Every one of the main characters has their tragic flaw. Othello's is obvious - drunk with the power and glory of a victorious hero, he is arrogant and self assured (yet not so much so that he cannot be hurt on his weakest point - his relationship with women as incaranted by Desdemona - a very modern reflection on men in general). Iago is likewise arrogant and conceited, trusting to his allpowerful smarts to get him out of any situation. To see Desdemona's failing we must look back to a less liberated society, however; she had married without her family's consent and "outside the clan", following her heart rather than her duty. Some readings suggest that it was this act of willfullness that, paradoxically, first planted the seed of doubt in her husband's heart. And yet at the end of the play we are still left dissatisfied. We are not convinced that the figures in the play deserved their fates. Othello and Desdemona certainly did not deserve to have their happinness and lives cut short in so brutal a fashion, but more importantly, Iago does not deserve to have succeeded. And suceed he did.

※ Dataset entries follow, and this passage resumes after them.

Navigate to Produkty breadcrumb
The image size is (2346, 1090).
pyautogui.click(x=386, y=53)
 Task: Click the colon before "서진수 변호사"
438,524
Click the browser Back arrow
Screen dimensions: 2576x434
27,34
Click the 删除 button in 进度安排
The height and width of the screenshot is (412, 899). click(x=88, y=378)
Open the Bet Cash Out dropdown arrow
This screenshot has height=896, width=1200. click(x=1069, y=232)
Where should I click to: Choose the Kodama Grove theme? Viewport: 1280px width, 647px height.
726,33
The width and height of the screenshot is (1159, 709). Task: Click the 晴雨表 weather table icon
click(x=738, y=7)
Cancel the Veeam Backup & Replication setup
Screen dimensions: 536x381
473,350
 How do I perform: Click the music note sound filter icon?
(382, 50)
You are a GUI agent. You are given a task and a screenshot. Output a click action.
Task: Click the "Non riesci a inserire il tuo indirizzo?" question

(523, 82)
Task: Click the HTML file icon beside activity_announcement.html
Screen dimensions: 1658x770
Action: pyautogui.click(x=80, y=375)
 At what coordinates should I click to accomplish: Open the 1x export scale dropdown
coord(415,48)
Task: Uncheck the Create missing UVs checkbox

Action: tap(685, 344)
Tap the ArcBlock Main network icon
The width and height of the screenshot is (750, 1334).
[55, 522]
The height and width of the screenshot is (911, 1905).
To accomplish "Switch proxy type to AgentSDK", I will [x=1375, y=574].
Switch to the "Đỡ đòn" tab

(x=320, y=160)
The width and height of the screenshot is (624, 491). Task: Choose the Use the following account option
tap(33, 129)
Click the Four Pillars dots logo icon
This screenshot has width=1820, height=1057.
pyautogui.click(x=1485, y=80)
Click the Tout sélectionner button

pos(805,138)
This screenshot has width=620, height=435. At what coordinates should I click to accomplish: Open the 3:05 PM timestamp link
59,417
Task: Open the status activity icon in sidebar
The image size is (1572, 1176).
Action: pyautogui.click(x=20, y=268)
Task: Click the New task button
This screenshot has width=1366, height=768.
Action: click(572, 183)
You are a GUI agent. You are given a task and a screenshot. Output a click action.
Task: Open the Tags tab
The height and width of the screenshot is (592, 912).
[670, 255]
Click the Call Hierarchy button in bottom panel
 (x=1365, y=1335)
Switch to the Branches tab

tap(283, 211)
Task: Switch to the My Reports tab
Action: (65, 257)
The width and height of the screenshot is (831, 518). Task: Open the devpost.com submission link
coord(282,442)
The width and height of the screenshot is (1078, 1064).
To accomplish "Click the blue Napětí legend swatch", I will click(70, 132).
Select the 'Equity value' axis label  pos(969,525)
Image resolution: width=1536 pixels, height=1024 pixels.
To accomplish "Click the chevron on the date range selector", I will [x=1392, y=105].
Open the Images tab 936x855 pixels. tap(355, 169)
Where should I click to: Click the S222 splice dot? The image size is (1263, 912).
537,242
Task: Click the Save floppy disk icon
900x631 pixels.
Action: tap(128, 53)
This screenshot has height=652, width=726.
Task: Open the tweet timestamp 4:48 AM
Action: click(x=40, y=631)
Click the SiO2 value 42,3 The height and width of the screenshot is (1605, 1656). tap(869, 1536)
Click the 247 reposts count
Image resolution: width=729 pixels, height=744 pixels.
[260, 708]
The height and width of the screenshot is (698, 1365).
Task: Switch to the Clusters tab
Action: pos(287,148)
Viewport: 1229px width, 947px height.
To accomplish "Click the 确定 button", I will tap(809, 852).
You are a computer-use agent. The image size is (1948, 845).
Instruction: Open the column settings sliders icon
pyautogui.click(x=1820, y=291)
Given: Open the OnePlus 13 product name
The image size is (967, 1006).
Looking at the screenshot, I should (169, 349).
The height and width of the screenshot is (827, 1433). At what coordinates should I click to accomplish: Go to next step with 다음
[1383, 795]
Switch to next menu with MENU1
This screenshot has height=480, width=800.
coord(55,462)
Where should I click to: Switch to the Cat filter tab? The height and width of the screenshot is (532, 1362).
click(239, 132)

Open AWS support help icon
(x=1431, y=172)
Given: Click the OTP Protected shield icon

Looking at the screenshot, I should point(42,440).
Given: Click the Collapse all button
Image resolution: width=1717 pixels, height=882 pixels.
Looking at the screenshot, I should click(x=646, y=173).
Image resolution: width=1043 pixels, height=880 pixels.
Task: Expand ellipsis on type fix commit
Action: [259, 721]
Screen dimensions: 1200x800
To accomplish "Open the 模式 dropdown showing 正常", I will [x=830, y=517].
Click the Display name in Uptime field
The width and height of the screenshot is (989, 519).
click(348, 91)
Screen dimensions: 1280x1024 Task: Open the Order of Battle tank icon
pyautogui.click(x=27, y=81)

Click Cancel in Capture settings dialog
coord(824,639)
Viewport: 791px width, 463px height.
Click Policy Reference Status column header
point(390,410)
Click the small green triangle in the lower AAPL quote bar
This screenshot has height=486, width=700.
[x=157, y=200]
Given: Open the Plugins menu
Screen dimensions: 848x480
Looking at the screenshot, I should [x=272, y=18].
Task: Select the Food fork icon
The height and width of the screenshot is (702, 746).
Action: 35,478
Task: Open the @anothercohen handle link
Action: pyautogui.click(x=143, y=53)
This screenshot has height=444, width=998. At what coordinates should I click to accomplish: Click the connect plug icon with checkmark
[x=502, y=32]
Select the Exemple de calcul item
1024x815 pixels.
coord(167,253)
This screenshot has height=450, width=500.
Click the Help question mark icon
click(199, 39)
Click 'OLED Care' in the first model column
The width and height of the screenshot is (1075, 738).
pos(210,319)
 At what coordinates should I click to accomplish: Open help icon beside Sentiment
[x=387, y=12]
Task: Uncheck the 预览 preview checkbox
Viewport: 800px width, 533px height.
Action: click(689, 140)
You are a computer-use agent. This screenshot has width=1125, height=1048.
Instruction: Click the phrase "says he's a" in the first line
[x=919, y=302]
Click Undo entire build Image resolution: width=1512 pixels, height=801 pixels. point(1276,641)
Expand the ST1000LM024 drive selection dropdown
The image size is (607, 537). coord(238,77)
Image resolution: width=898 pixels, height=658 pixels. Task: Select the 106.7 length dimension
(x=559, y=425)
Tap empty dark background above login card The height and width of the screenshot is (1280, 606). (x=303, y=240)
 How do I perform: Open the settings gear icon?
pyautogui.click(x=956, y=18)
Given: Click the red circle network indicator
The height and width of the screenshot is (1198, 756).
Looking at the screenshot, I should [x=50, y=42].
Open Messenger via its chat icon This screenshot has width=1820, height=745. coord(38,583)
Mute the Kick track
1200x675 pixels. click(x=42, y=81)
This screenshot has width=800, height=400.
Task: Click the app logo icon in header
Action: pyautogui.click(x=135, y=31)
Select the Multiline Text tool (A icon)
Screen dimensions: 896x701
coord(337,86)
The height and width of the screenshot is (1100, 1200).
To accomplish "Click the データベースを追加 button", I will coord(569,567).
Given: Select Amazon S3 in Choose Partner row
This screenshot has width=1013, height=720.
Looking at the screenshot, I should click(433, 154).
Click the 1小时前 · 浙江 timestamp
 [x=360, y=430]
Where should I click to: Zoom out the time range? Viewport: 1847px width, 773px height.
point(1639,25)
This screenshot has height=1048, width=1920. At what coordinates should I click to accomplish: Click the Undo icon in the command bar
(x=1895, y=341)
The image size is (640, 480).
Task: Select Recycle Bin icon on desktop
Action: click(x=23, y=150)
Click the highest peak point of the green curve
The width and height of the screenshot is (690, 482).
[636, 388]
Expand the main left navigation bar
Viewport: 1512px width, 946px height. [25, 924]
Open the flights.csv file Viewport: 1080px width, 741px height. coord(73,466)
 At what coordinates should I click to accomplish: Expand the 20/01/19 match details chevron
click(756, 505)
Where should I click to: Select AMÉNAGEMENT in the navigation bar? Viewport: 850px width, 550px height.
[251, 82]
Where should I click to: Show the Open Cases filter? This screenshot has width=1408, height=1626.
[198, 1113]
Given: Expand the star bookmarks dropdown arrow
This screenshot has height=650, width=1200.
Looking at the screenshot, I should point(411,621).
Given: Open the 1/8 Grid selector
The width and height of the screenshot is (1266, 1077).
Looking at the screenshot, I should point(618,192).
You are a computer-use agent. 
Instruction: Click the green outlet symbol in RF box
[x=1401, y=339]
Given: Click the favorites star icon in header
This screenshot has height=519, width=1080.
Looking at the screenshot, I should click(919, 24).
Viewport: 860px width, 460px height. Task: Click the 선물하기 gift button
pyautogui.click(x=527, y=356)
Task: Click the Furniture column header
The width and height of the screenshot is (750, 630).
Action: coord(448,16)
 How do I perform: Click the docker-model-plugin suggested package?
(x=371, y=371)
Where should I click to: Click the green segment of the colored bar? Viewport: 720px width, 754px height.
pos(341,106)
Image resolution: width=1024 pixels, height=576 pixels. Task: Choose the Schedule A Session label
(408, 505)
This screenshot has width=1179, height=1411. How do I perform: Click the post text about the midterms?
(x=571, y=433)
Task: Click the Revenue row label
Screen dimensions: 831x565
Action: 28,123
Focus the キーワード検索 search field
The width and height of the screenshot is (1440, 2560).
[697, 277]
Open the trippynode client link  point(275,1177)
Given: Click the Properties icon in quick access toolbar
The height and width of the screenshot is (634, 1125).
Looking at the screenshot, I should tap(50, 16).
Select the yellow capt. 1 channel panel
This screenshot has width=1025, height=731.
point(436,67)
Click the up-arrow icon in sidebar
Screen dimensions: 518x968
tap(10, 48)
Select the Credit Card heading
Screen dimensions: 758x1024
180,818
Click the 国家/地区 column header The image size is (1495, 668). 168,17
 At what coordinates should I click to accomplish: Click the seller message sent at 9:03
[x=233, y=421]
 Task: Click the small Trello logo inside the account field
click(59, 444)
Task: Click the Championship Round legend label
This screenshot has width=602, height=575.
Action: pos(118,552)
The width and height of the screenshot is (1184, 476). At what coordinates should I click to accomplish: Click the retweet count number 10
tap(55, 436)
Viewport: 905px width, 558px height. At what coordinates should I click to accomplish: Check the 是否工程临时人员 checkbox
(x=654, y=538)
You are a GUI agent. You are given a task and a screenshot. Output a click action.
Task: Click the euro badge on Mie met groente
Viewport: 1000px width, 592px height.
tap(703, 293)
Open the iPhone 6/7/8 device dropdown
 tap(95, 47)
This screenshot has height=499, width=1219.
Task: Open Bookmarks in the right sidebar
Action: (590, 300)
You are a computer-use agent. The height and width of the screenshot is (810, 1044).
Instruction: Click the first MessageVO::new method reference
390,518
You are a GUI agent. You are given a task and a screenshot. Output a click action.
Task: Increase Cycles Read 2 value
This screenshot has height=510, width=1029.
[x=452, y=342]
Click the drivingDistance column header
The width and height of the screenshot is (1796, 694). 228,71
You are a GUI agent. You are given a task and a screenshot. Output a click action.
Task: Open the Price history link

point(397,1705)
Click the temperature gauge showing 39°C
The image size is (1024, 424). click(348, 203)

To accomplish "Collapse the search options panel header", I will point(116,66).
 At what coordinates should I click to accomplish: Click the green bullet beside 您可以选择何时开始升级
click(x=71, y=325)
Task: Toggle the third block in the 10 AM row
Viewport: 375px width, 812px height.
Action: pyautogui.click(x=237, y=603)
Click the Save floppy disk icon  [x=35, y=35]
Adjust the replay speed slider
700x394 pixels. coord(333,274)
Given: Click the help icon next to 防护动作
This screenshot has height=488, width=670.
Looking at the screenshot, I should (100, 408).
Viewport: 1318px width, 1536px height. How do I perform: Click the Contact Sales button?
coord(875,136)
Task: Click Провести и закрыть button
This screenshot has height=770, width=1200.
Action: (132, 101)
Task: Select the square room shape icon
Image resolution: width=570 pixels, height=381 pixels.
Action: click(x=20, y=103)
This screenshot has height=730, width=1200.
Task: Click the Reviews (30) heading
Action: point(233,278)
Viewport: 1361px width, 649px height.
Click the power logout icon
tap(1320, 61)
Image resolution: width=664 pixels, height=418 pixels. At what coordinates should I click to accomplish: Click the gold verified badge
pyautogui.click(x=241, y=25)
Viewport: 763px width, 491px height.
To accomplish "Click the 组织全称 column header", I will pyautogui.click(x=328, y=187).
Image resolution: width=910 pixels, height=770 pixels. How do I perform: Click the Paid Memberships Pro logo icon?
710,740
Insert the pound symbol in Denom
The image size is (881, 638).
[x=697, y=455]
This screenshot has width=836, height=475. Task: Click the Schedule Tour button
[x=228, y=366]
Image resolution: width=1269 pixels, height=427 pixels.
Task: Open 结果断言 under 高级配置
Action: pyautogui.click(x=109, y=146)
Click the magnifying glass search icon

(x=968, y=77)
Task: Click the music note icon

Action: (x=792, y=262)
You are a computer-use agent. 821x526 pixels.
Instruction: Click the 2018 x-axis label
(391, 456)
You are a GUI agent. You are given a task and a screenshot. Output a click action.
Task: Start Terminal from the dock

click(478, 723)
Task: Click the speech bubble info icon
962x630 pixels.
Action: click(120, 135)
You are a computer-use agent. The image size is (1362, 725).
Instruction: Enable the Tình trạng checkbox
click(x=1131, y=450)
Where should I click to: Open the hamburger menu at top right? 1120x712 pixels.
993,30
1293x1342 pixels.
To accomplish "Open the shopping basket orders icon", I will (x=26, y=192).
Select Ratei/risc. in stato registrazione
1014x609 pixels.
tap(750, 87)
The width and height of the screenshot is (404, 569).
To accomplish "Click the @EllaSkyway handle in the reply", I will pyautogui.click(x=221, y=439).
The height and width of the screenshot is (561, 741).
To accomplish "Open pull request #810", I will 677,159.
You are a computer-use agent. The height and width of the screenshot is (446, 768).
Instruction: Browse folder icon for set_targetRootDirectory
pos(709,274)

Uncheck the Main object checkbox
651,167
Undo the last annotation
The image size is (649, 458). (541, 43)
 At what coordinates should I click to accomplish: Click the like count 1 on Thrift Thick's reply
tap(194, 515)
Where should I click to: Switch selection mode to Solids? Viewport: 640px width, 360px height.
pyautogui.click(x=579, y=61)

For me the power of the play has always been in the picture of indifferent, almost casual malice that is encompassed in the character of Iago. His effortless intrigue overpowers the intellect and power of Othello, who is emphatically set up to be a shrewd, brave and capable man from the start. It triumphs over the ultimate force of good - Desdemona's virginal innocence (a careful reading of the play reveals that her marriage had probably not been consummated). Reading it reminds me that any unkind deed, any thoughtless harm, can grow and lead to that elusive "evil" which a secular society perforce battles with the definition of, and as an incarnation of which Iago's character is usually seen.